* TEXTAUSZUG

============

Und das, obwohl das Gesetz Lehraufträge nur für den Ausnahmefall vorsieht.
Wir wollen daher Dauerstellen für Daueraufgaben schaffen, und den verbliebenen Lehrbeauftragten eine angemessene Bezahlung verschaffen. Wir haben dafür 25 Millionen für dieses Jahr bzw. um 50 Millionen Euro für 2020 beantragt, um diesem Missstand endlich abzuhelfen. Für die Abfederung von Härtefälle bei ehemaligen Lehrbeauftragten, die keine gesicherte Altersversorgung haben, fordern wir einen Fonds einzurichten.
Meine Damen und Herren von den Freien Wählern: in der vergangenen Legislatur waren Sie von dieser Idee ganz angetan. Sie könnten sich jetzt auch einen Ruck geben und zustimmen.
Auch insgesamt gerät die Finanzierung von Forschung und Lehre mehr in Schieflage. Gemessen an der Studierendenzahl ist die Grundfinanzierung in den letzten Jahren immer weiter gesunken und muss durch Drittmittel kompensiert werden. Abgesehen von möglichen Abhängigkeiten: Wenn Hochschullehrer immer mehr damit beschäftigt sind, Drittmittelprojekt über Drittmittelprojekt zu beantragen, anstatt Seminare zu geben, läuft etwas grundsätzlich falsch.
Wir fordern daher die Grundfinanzierung der bayerischen Hochschulen um 50 bzw. 100 Millionen Euro aufzustocken.

============

* ERFASSTE DATEN
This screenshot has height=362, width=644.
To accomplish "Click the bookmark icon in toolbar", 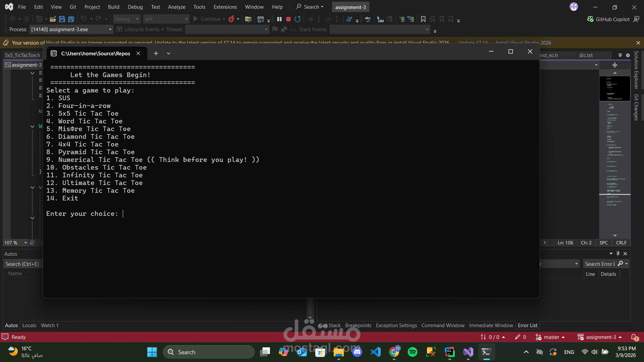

============

* AUFGABEN
a) Welche Geldbeträge nennt der Textauszug? Führe alle auf.
b) Wie lautet der Satz „Auch insgesamt gerät die Finanzierung von Forschung und Lehre mehr in Schieflage.“ aus dem Textauszug auf Englisch?
c) Wodurch muss laut Textauszug die gesunkene Grundfinanzierung kompensiert werden?
Die Daten haben mit dem Textauszug nichts zu tun.

* ERGEBNISSE
a) 25 Millionen für dieses Jahr, 50 Millionen Euro für 2020 sowie 50 bzw. 100 Millionen Euro zur Aufstockung der Grundfinanzierung der bayerischen Hochschulen.

b) Overall, too, the funding of research and teaching is becoming increasingly unbalanced.

c) Durch Drittmittel.